騎士、経歴。
薬草を紙袋に詰め、カイルに渡して「はい、お仕事行ってらっしゃい!」というと、ぶちぶち言いつつ帰っていった・・。
悪い子じゃないんだけど、すぐうちでサボりたがるんだよね・・。
ルウイさんと、その後簡単に雑草を抜いて野菜を収穫してから家に戻った。
お昼の支度をしようとすると、ルウイさんがカウンターの椅子にちょこんと座って、ちょっと申し訳なさそうに私を見る。
「・・食器の位置を私も覚えたいのですが・・」
「あ、ああ・・そうですね、この棚に大体に入ってますけど、見ます?」
ルウイさんは、頷くとキッチンの中へ入ってくる。
コンロの横にある棚の扉を開けてあげて、いつも使うお皿やカップ、カトラリーの場所を教えておく。
「片付けも手伝えたらと思って・・、急にすみません」
「る、ルウイさん・・・!!!」
こんな王子様みたいな人が片付け!!
違和感〜〜!!!とは思うけど、助かる・・。
だって、仕事が終わらない時は片付けもままならないし・・・。
感動する私に、ルウイさんはちょっと照れたように笑う。
く!!!可愛い・・・・!!大型犬が「嬉しい?嬉しい??」って聞いているような顔つきだ・・。思わず頭を撫でたくなったけど、ぐっと堪えた。相手は成人男性だ!耐えろ、私!!!
「と、とりあえず、お昼・・食べましょうね」
「はい」
ギリギリ理性を保って、食事を用意して一緒に食べた。
結構作りすぎたかな?と思った量を、綺麗な所作でぺろっと平らげたルウイさん・・。夜のお肉・・足りるかな・・。

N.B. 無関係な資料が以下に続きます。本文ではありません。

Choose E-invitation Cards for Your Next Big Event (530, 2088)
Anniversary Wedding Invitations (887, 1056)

午後は予定通り、私は翻訳の仕事を、ルウイさんはギルドへ報酬金を受け取りに行った。
一回しか行ってないギルドまでの道のりをすでに覚えたらしい。
すごいなぁ〜・・、私はすぐ迷子になっちゃうよ・・。
黙々と翻訳の仕事をしていると、郵便屋さんが来た。
・・手紙・・?
裏返してみると、「奴隷契約課」と書いてある。
「あ、そうだ・・経歴とか確認して貰ったんだ・・」
随分と仕事が早いなぁ〜。
ま、ちょうどルウイさんがいない間で良かった・・。
仕事部屋へ行ってドアを閉めてから、サッと封筒を破いて、ドキドキしつつ中身を開ける。
『ルドヴィク・ゴーヴァン 26歳 ホルス生まれ 役職:白狼騎士団 団長 契約日:雲の月7日 奴隷契約者トーリ・ランデル 』
「・・・・・え?これだけ??」
なんかこうさ、どういう理由で奴隷になったかとか・・
書かれていると思ったのに・・。
契約した日と、契約した私の名前じゃあなぁ・・。
奴隷にされた日は、契約した日って事か・・??じゃあ、すぐ奴隷にされて、ここに来たのか?うう・・、分からない・・。もっと詳細な説明プリーズ!!!
「あ、でも騎士団・・団長・・?!」
確か、団長って騎士団のトップじゃなかったっけ?
え、そりゃ腕が立つわ・・。
一人で窃盗団捕まえちゃうわけだ。
本棚から世界地図と、国の説明が書いてあった本を出す。
オシムというこの島から海を隔てて、遥か西側に位置する軍事国家。隣国のトリルとはよくやり合ってるとは聞いた事はあるけど・・。
「ホルス生まれは、本当だったのか・・」
本来なら奴隷契約をした時点で、主人に秘密ごとはできない。
聞かれたら嘘をつく事もできないんだけど、もちろん人権を大事にしたい私はその項目に印を付けなかったので、ルウイさんの秘密を暴く事はできない。
名前も生まれも、記載通りだし・・騎士だって事も嘘ではない。
まるっきり嘘をついてるわけではなさそうだな。
「まぁ、それだけ分かればいいか・・」
手紙をデスクの引き出しに仕舞っておく。
詳しい事はルウイさん本人が言いたい時にでも、言えばいい。
「しっかし、26歳かぁ〜〜!わっかいなぁ〜〜!!」
そう言って仕事に再び取り掛かるが、よく考えたら私のが若かった・・。自分の中の年齢バグってるな。